A class of quantum resource theories, based on non-convex star-shape sets, presented in this work captures the key quantum properties that cannot be studied by standard convex theories. We provide operational interpretations for a resource of this class and demonstrate its advantage to improve performance of correlated quantum discrimination tasks and testing of quantum combs. Proposed techniques provide useful tools to describe quantum discord, total correlations in composite quantum systems and to estimate the degree of non-Markovianity of an analyzed quantum dynamics. Other applications include the problem of unistochasticity of a given bistochastic matrix, with relevance for quantization of classical dynamics and studies of violation of CP-symmetry in high energy physics. In all these cases, the non-linear witnesses introduced here outperform the standard linear witnesses. Importance of our findings for quantum information theory is also emphasized.

Editorial analysis

A structured set of objections, weighed in public.

Desk editor's note, referee report, simulated authors' rebuttal, and a circularity audit. Tearing a paper down is the easy half of reading it; the pith above is the substance, this is the friction.

Referee Report

2 major / 2 minor

Summary. The manuscript proposes a framework for quantum resource theories (QRTs) that relaxes the standard convexity requirement on free sets, instead using non-convex star-shaped sets.
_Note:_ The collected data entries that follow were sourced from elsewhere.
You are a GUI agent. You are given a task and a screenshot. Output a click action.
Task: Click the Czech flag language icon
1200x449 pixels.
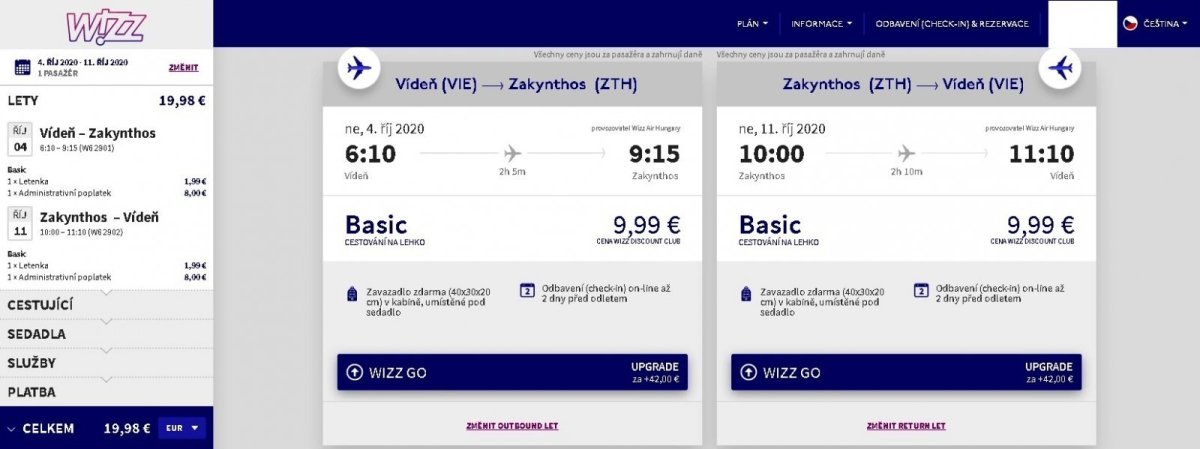(1129, 23)
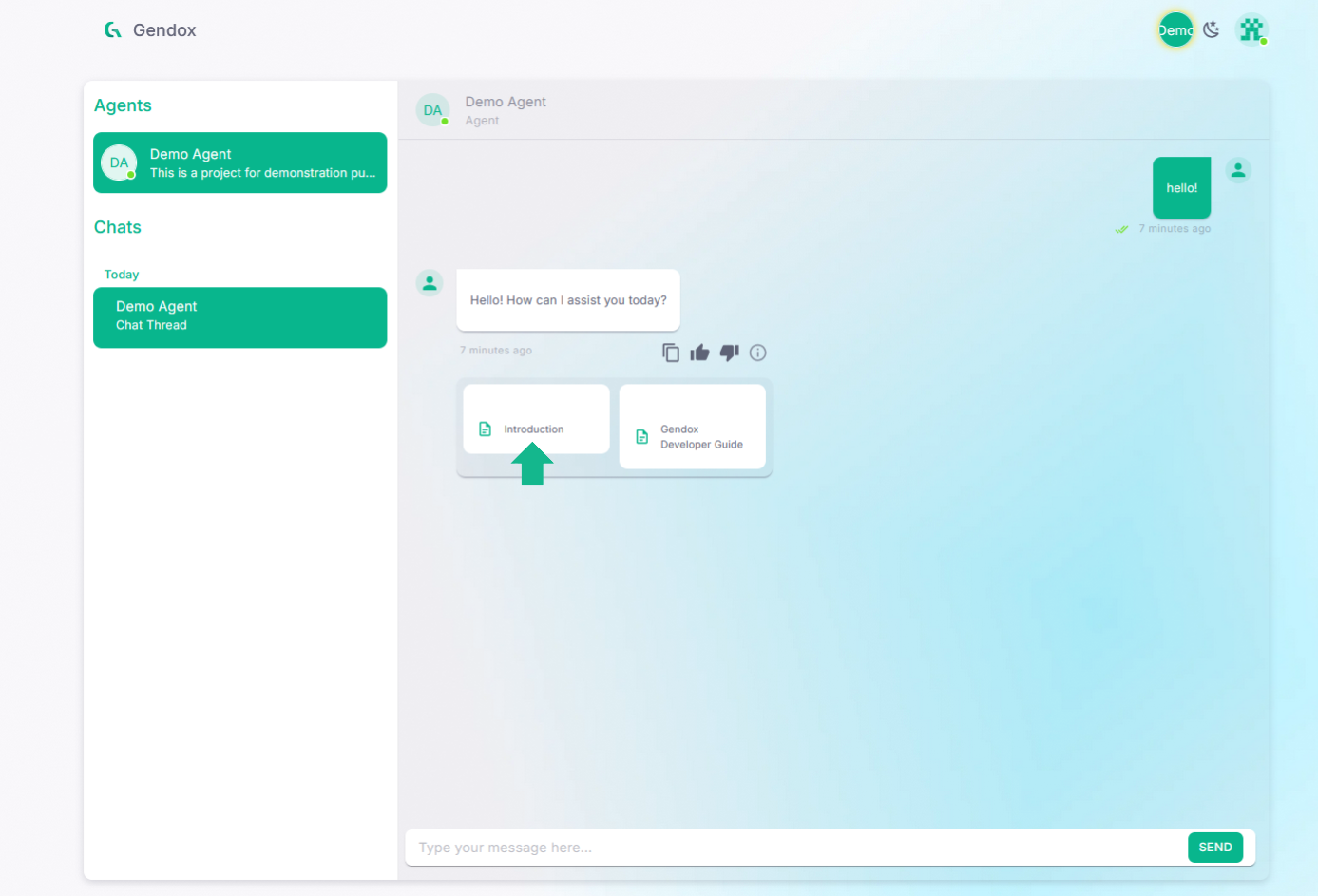The width and height of the screenshot is (1318, 896).
Task: Click the user avatar beside hello message
Action: 1237,170
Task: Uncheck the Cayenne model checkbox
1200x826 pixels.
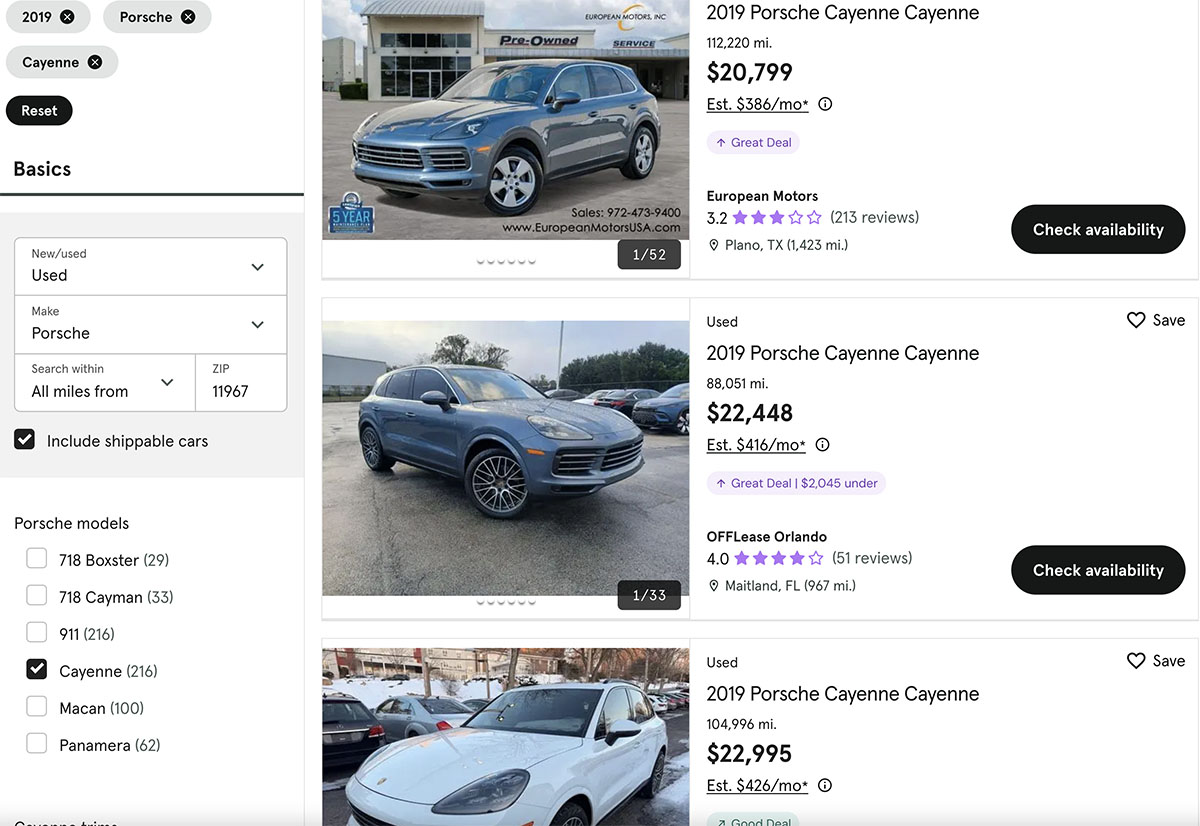Action: 37,670
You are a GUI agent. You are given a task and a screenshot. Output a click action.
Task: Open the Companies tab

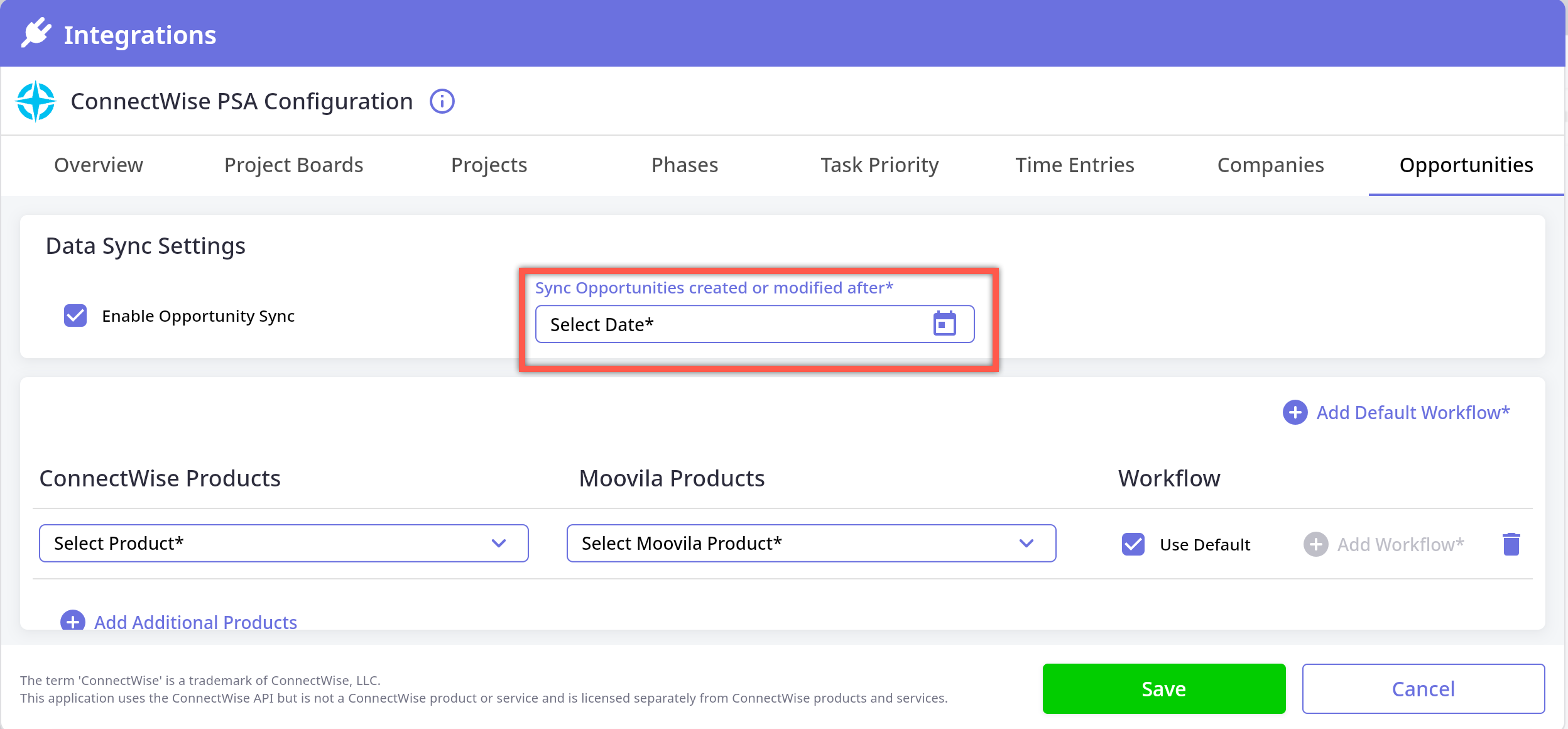pos(1270,165)
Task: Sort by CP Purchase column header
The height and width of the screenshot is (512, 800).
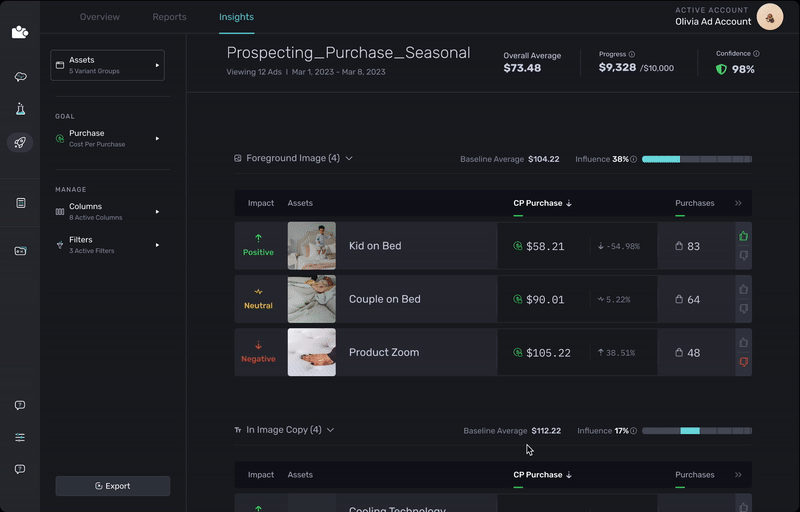Action: (x=542, y=203)

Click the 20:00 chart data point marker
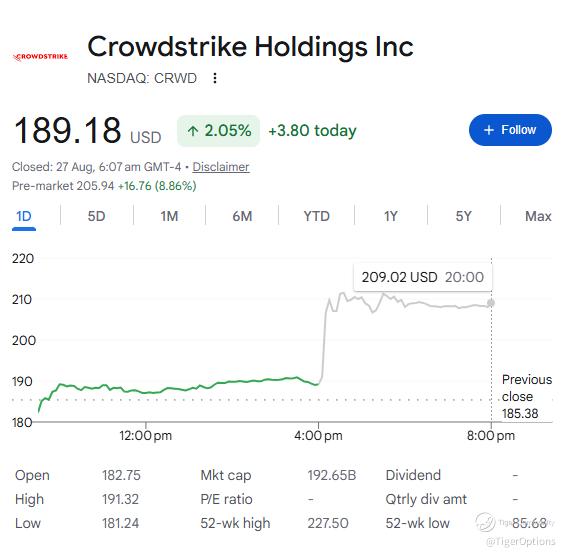491,303
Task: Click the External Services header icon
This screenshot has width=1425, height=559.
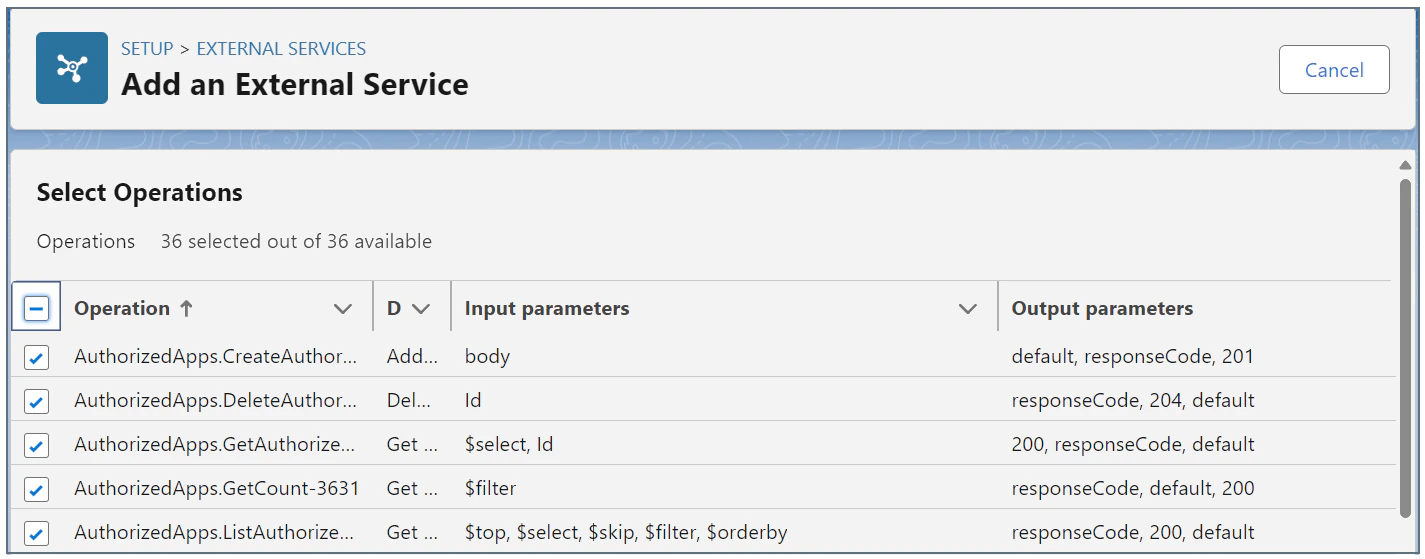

It claims to furnish operational interpretations for resources defined this way, construct non-linear witnesses that outperform linear ones, and demonstrate advantages in correlated quantum discrimination tasks, testing of quantum combs, description of quantum discord and total correlations, estimation of non-Markovianity, and assessment of unistochasticity of bistochastic matrices.

Significance. If the constructions are shown to be operationally consistent, the work would meaningfully extend the reach of QRTs to non-convex phenomena such as discord that lie outside standard convex theories, supplying new witnesses and free operations with concrete advantages in discrimination and channel-testing tasks.

major comments (2)
  1. [Operational interpretations section (around the definition of free operations)] The central claim that star-shaped free sets admit consistent free operations requires an explicit construction (beyond the abstract) of completely positive trace-preserving maps that leave the star-shaped set invariant without forcing its convex hull; the skeptic note correctly identifies this as load-bearing, and the manuscript must exhibit at least one concrete family of such maps for the discord or non-Markovianity examples.
  2. [Non-linear witnesses and applications to discord / non-Markovianity] For the non-linear witnesses introduced to outperform linear ones, it must be verified that each witness is non-negative everywhere on the claimed star-shaped free set (not merely on its extreme points or rays); if the functional can take negative values inside the set, the separation property fails and the construction reduces to a convex theory or becomes inconsistent.
minor comments (2)
  1. [Introduction / preliminaries] Notation for star-shaped sets should be introduced with a precise mathematical definition (e.g., existence of a center point such that all line segments from the center remain inside the set) before the first application.
  2. [Applications to quantum combs] The claim that the approach applies to “testing of quantum combs” would benefit from a short explicit example showing how a star-shaped witness improves over the convex case.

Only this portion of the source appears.